How is your heart?
In recent weeks, mine has felt overwhelmed and paralyzed as a result. I have found myself feeling much like a car sitting at a traffic light in neutral. The light has turned green, the guy behind me is blaring his horn (so rude), but I don’t seem to have the gas to go forward. My creative tank of gifts I have to offer the world feels stagnant and low.
I think we can all acknowledge and agree that recent months have felt increasingly hard with the pandemic, the exposure of racial tension that still exists, and our country progressively being more divided and at odds than ever. I know there is still a multitude of good happening in the midst of it all, because God is the essence of good, and He prevails. I also know that sometimes things have to get worse before they get better. Like a broken bone that you can't just slap a bandaid on, but instead, must be properly set to heal. Healing hurts, but it's necessary all the same.

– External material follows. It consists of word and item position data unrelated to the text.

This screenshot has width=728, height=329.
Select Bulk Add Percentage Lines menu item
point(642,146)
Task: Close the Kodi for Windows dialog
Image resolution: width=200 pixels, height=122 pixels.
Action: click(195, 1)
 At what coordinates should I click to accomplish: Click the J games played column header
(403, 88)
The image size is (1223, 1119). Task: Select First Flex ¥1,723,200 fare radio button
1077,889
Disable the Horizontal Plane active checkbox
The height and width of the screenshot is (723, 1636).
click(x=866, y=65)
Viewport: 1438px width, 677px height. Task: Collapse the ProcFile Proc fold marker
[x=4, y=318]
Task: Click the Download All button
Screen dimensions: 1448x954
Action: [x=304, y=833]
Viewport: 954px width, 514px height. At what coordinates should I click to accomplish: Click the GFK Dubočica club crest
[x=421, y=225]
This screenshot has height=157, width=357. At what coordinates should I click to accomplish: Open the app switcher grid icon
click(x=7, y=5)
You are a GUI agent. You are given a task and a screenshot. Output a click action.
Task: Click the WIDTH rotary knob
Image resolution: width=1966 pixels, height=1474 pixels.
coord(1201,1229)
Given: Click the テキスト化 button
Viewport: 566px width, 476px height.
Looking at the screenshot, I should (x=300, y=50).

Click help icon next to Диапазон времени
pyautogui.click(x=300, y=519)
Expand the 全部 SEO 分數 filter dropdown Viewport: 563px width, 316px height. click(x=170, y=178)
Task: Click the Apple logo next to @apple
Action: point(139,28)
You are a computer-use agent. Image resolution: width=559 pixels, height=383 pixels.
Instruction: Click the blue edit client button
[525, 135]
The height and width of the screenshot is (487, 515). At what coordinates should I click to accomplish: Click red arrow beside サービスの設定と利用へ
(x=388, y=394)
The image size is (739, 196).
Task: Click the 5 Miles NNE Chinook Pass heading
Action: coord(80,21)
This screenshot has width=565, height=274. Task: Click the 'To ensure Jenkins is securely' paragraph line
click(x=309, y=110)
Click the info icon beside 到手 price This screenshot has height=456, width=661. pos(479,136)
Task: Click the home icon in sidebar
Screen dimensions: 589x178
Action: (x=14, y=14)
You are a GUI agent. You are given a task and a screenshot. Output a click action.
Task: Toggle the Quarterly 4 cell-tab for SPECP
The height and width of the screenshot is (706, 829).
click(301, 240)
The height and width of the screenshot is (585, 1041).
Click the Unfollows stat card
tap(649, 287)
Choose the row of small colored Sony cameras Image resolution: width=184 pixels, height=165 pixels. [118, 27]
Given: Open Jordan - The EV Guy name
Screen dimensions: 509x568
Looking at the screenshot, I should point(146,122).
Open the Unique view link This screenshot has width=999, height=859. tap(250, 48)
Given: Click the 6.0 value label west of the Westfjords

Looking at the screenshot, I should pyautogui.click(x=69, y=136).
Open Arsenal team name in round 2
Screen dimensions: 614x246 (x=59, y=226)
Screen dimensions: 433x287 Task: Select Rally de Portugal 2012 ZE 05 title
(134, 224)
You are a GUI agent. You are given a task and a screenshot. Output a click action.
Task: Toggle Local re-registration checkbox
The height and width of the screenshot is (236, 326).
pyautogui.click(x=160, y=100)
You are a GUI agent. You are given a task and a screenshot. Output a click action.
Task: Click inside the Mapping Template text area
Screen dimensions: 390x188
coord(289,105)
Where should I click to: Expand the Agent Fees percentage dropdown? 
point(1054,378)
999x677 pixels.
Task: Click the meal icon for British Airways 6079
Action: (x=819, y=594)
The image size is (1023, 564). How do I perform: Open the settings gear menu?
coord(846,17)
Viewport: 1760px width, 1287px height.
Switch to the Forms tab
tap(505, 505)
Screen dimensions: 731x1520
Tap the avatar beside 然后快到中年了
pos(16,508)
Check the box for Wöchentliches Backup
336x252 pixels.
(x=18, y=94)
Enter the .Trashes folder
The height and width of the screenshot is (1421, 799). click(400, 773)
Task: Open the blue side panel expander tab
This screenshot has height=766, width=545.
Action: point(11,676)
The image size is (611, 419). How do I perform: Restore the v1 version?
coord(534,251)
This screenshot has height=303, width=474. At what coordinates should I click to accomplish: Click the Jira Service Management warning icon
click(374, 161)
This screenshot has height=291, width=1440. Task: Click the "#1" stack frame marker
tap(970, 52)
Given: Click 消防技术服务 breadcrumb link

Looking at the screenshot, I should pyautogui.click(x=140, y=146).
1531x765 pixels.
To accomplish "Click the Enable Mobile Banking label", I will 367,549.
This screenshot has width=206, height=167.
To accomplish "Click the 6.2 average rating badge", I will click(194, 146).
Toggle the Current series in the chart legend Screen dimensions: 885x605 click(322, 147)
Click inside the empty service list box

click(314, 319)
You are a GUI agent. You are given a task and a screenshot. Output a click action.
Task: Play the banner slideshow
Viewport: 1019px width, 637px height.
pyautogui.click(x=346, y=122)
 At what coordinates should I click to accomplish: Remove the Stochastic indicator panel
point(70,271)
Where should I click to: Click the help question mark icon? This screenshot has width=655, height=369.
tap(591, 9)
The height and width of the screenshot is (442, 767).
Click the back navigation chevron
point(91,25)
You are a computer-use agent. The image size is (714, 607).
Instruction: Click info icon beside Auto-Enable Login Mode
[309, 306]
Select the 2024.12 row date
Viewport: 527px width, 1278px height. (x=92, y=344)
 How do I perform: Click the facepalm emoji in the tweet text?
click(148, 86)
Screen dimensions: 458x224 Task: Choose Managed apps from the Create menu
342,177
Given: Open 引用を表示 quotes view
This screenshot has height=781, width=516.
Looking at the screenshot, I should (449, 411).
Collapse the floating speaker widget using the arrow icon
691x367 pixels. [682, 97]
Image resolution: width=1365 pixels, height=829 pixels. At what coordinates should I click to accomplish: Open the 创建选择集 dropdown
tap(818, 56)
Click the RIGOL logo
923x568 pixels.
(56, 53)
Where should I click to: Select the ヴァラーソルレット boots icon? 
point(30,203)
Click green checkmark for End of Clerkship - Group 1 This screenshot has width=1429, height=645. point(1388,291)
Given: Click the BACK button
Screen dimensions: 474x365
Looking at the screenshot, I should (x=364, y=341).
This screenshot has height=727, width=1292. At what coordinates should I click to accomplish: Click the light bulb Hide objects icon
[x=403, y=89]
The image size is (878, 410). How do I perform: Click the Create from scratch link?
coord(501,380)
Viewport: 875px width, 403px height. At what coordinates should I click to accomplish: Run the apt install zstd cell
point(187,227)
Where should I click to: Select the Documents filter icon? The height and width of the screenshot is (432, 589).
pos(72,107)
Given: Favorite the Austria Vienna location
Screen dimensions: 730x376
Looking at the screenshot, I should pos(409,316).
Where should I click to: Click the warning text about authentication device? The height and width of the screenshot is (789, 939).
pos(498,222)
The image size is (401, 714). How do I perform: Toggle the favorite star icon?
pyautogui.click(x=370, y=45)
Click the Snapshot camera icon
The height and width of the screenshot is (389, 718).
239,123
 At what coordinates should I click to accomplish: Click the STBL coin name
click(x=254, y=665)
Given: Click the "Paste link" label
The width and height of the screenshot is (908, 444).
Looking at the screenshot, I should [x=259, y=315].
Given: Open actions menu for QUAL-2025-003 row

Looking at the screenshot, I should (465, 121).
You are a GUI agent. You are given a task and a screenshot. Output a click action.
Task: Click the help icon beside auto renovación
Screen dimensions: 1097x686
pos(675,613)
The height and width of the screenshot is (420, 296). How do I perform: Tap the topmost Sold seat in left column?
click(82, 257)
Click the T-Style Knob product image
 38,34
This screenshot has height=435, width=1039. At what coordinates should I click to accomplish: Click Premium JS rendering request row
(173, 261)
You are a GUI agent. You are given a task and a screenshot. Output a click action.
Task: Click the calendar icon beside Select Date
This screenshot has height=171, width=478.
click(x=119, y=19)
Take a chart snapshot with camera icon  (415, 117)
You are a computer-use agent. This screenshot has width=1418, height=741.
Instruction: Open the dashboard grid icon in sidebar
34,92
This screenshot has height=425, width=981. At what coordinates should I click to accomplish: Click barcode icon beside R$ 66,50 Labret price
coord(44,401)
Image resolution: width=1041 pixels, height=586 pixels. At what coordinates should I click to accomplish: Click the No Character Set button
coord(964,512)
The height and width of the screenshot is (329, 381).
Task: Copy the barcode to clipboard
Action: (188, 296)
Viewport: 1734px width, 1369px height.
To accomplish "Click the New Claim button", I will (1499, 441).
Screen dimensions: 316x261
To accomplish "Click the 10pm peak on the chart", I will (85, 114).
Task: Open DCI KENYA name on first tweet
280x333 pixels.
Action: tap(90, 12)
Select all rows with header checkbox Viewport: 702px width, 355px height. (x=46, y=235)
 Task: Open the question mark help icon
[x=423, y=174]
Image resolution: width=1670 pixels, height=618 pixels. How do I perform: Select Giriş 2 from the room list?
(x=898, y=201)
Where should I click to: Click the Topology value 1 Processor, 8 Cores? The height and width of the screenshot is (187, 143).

I started well when 2020 first fell apart and quarantine went into effect. I made a schedule of schoolwork for my teens and a daily outline for the structure of their days, even though it didn’t last five minutes. I filled my days of toddler parenting with painting and baking and a daily gratitude list for myself of all that I was thankful for despite the shut down of the world as we knew it. My adrenaline was high, my fight mode in full effect and I felt confident in my ability to navigate whatever came my way. It's laughable now. Go ahead. You have my permission.
Then reality began to set in that Covid-19 has likely come to stay longer than expected. Masks have become the new normal. Hugs have become a thing of the past. The state of the world at large is seemingly at unrest, as it should be when justice is denied and people are treated as less than based on the color of the skin that God gave them. My heart has often felt weary, grieved, and overwhelmed, as it also should because God's heart is grieved too.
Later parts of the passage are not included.